Nous serons à New York à la fin du mois pour porter notre vision sur les objectifs de développement durable qui a été construite sur la base de la position commune africaine et de l’agenda 2063. De même, le Nepad représentera l’Union africaine lors des débats de la COP 21 qui se tient à Paris fin novembre. Ces deux grands événements donneront le cap de notre stratégie post-2015. Mais nous continuerons à œuvrer autour des six grands piliers de notre action : l’agriculture et la sécurité alimentaire, le changement climatique, les infrastructures, le développement humain, la gouvernance et les questions transversales, notamment l’égalité homme-femme. Nous mettrons un accent particulier sur la réalisation des seize projets identifiés à Dakar lors du sommet sur les infrastructures organisé en juin 2014.
Etes-vous inquiet du défi démographique qui se pose à l’Afrique avec l’arrivée chaque année de dizaines de millions de jeunes en âge de travailler, mais sans emplois ?
L’Afrique verra effectivement 122 millions de personnes s’ajouter à la main-d’œuvre africaine entre 2010 et 2020. L’Afrique comptera 1,2 milliard de jeunes en 2063 et semble donc le continent le mieux placé pour récolter le dividende démographique. Mais vous avez raison, cette promesse n’est pas garantie. Pour que la démographie ne soit pas un fardeau, les Etats d’Afrique doivent poursuivre les politiques d’intégration régionale, condition de notre développement. Je voudrais souligner deux points cruciaux : l’intégration des femmes ainsi que le domaine agricole. Le dividende démographique implique l’intégration des femmes dans l’économie car nous ne pourrons pas pleinement en tirer partie en laissant de côté la moitié de notre population. Par ailleurs, je crois fermement que l’un des moyens pour le continent africain de capitaliser sur le dividende démographique passe par une transformation agricole, secteur qui emploie 60 % de la population active africaine !

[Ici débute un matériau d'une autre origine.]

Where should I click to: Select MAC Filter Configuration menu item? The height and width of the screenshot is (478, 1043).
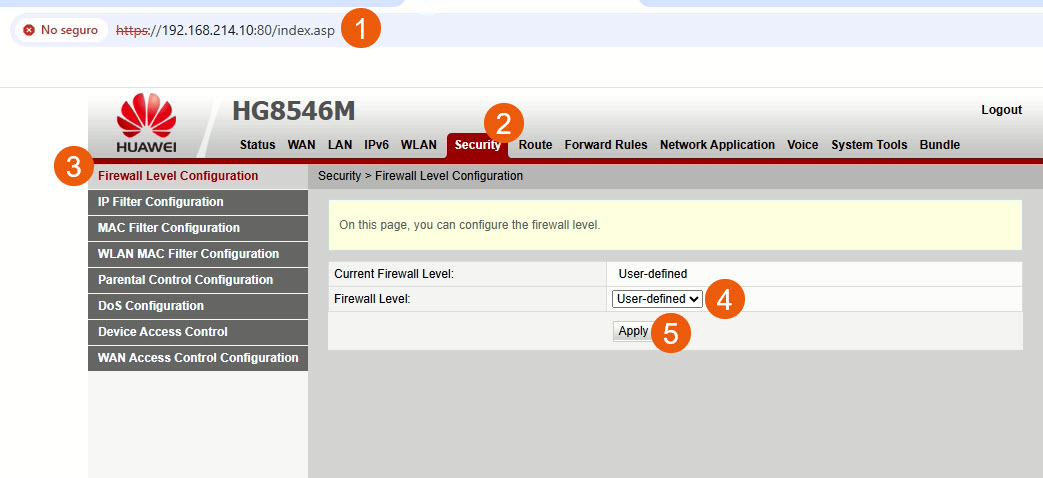[x=168, y=228]
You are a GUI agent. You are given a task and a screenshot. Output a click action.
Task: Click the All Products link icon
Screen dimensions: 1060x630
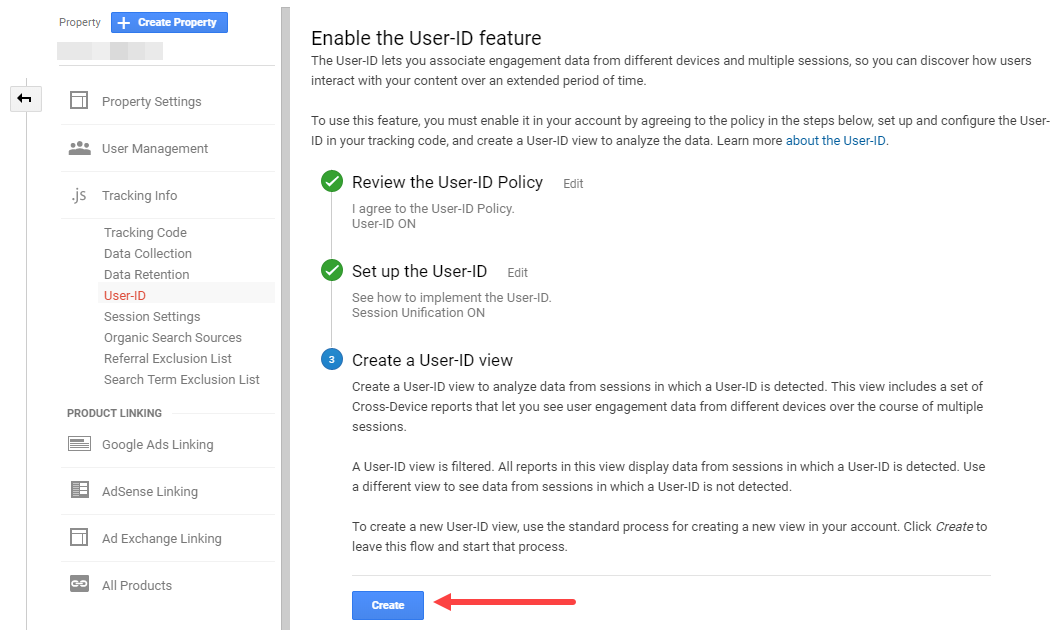coord(79,585)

Le premier ministre que vous fûtes évoquait la nécessité de réformer le mode de fonctionnement des Etats africains. Comment et dans quel dessein ?
Nous devons repenser le rôle de l’Etat et donner plus de pouvoir au niveau décentralisé. Si nous voulons enclencher le développement, nous avons deux points d’entrée : le local et le régional. Nous ne les avons pas encore suffisamment pris en compte. Le niveau local permet de résoudre la question de la multi-sectorialité et conduit à une réforme de l’Etat qui laisse plus de pouvoir au développement local. Ensuite, le niveau régional qui est un facteur de changement parce que c’est au niveau régional que les innovations se produisent. Pensez par exemple aux réserves régionales de nourriture ou bien au libre commerce de produits agricoles. Les solutions optimales au développement du continent se situent fondamentalement au niveau régional.